Le deuxième problème majeur des Think Tanks français est qu’il y a plus d’abstraction que d’action, notamment parce que nos Think Tanks sont trop élitistes, technocratiques (il n’y a qu’à voir le poids des énarques dans ces groupes de pensée comme si la totalité de l’intelligence française y était stockée !).
Or, les think tanks doivent gagner en transversalité et en pluridisciplinarité pour mieux toucher l’opinion publique. Il est aussi important que les Think Tanks français publient systématiquement en anglais et dans d’autres langues leurs études, ce qui n’est pas le cas.
De plus, en France beaucoup plus qu’aux Etats-Unis, les Think Tanks sont en compétition avec des centres de recherche très respectés comme le CNRS et les départements de recherche des différents partis politiques. La recherche n’est pas structurée de la même façon. Cette faible culture des Think Tanks en France est liée au sous intérêt général porté à la recherche. Le cloisonnement des élites, leur manque d’ouverture vers l’extérieur et l’absence de culture collective de partage de l’information se ressent particulièrement au sein de ces think tanks.

Le succès des Think Tanks aux Etats-Unis vient aussi d’une forte demande en recommandation politique.

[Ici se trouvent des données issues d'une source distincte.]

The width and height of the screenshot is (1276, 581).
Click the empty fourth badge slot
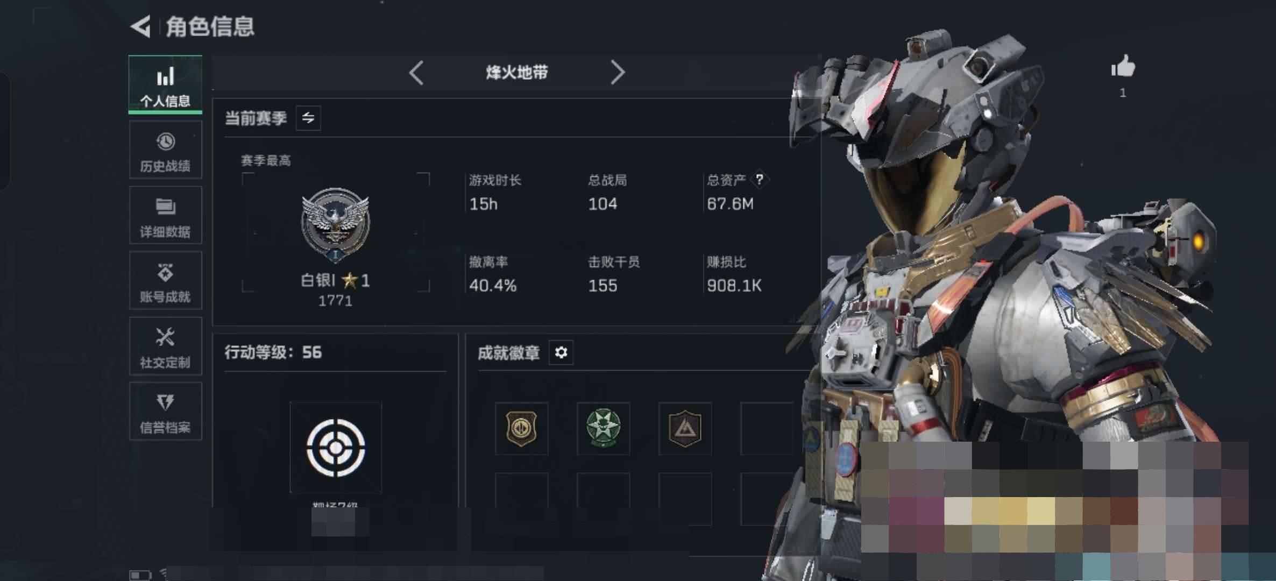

La nature fragmentée et décentralisée du système fédéral américain fait que de nombreux centres de pouvoirs et de décisions ont besoin de conseil en politique que prodiguent les Think Tanks. Il existe une plus grande marge de manœuvre pour le décideur de chercher son propre conseiller politique et sa propre légitimité idéologique. En France, les clivages politiques sont beaucoup plus nets.
Ainsi, on voit que l’environnement américain se prête plus au développement de ces think tanks, il est donc impératif que la France cherche à faciliter le développement de ces derniers. Il est difficile de cerner avec certitude l’impact des Think Tanks dans le processus de décision car comme le souligne Kingdon « la généalogie d’une idée politique n’est pas aisée à déterminer ». Cependant, il a été flagrant que de nombreux Think Tanks américains étaient à l’origine de l’intervention américaine en Irak, et que régulièrement les Think Tanks américains influencent les projets de loi, les normes et ont su faire évoluer la fiscalité. En France, l’influence des Think Tanks semble moins importante même si tous les grands décideurs (politique, industriel, média) y sont représentés.

De par nos différences structurelles et culturelles, nous ne pouvons pas copier le modèle américain de Think Tank, mais nous devons nous inspirer de leur démarche proactive pour espérer gagner la guerre du savoir. À défaut d’avoir la meilleure armée du monde, la France doit intégrer la puissance du « soft power ». Le savoir est plus que jamais une arme stratégique. Ca sera notamment à travers le développement de Think Tanks puissants et après avoir eu une vraie réflexion sur la recherche française que la France gagnera ou non cette guerre cognitive.